* _Problem to solve_
Return the records from the first line through the line containing "Mass & Service Times (1171, 55)", and leave out the pictures.

[Saved data entries]
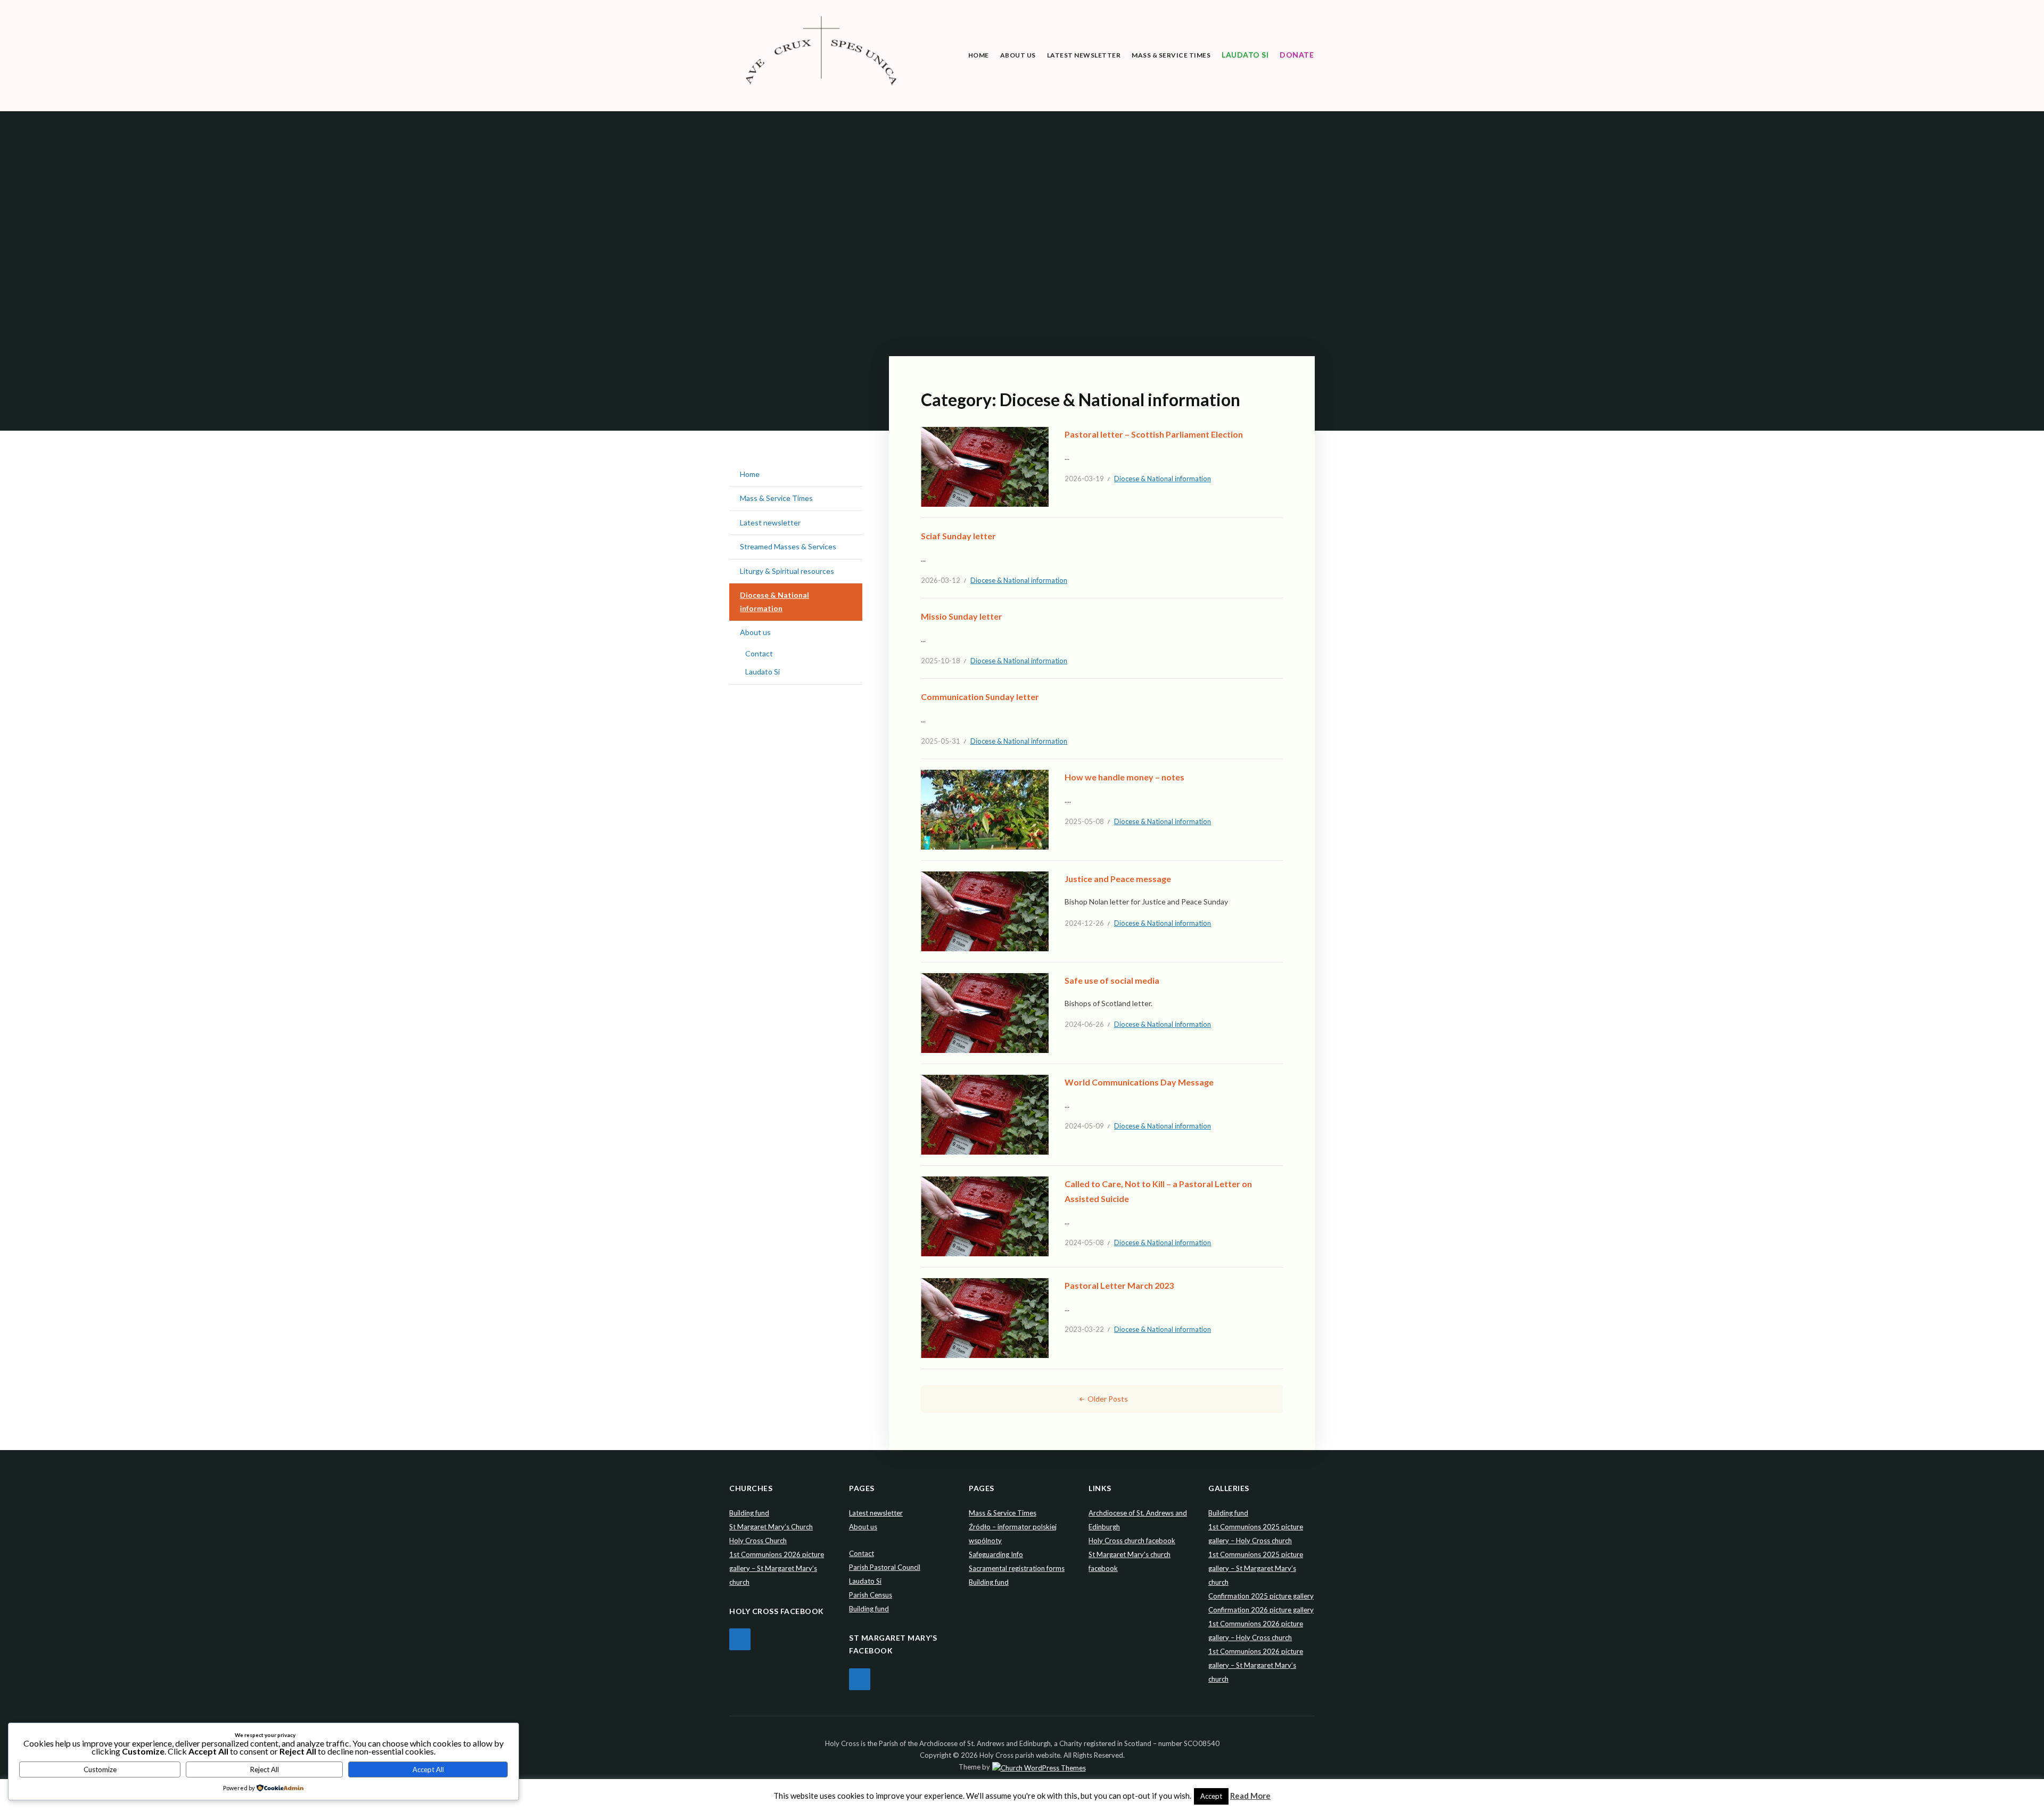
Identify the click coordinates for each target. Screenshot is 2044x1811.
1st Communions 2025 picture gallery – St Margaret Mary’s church (1255, 1568)
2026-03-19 (1084, 478)
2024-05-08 (1084, 1242)
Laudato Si (1245, 54)
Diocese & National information (1162, 478)
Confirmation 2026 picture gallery (1261, 1610)
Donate (1297, 54)
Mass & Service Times (1171, 55)
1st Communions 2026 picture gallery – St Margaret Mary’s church (776, 1568)
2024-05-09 (1084, 1126)
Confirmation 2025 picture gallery (1261, 1596)
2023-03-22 (1084, 1329)
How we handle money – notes (1124, 777)
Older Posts (1107, 1398)
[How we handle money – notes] (985, 809)
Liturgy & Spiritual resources (787, 570)
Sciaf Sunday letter (958, 536)
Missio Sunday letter (961, 616)
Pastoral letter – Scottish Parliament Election (1154, 434)
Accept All (428, 1769)
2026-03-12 (940, 580)
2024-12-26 (1084, 923)
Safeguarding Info (996, 1554)
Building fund (749, 1513)
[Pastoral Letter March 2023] (985, 1317)
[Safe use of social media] (985, 1012)
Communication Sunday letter (980, 697)
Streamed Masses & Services (788, 546)
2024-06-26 (1084, 1024)
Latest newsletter (1084, 55)
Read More (1250, 1796)
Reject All (264, 1769)
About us (1018, 55)
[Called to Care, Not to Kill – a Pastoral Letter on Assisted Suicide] (985, 1216)
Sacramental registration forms (1017, 1568)
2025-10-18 (940, 660)
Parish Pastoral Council (884, 1567)
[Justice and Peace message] (985, 911)
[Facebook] (740, 1639)
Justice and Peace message (1118, 879)
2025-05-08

* _Task result_
Identify the click coordinates for each target. Screenshot is 2044x1811.
1st Communions 2025 picture gallery – St Margaret Mary’s church (1255, 1568)
2026-03-19 (1084, 478)
2024-05-08 (1084, 1242)
Laudato Si (1245, 54)
Diocese & National information (1162, 478)
Confirmation 2026 picture gallery (1261, 1610)
Donate (1297, 54)
Mass & Service Times (1171, 55)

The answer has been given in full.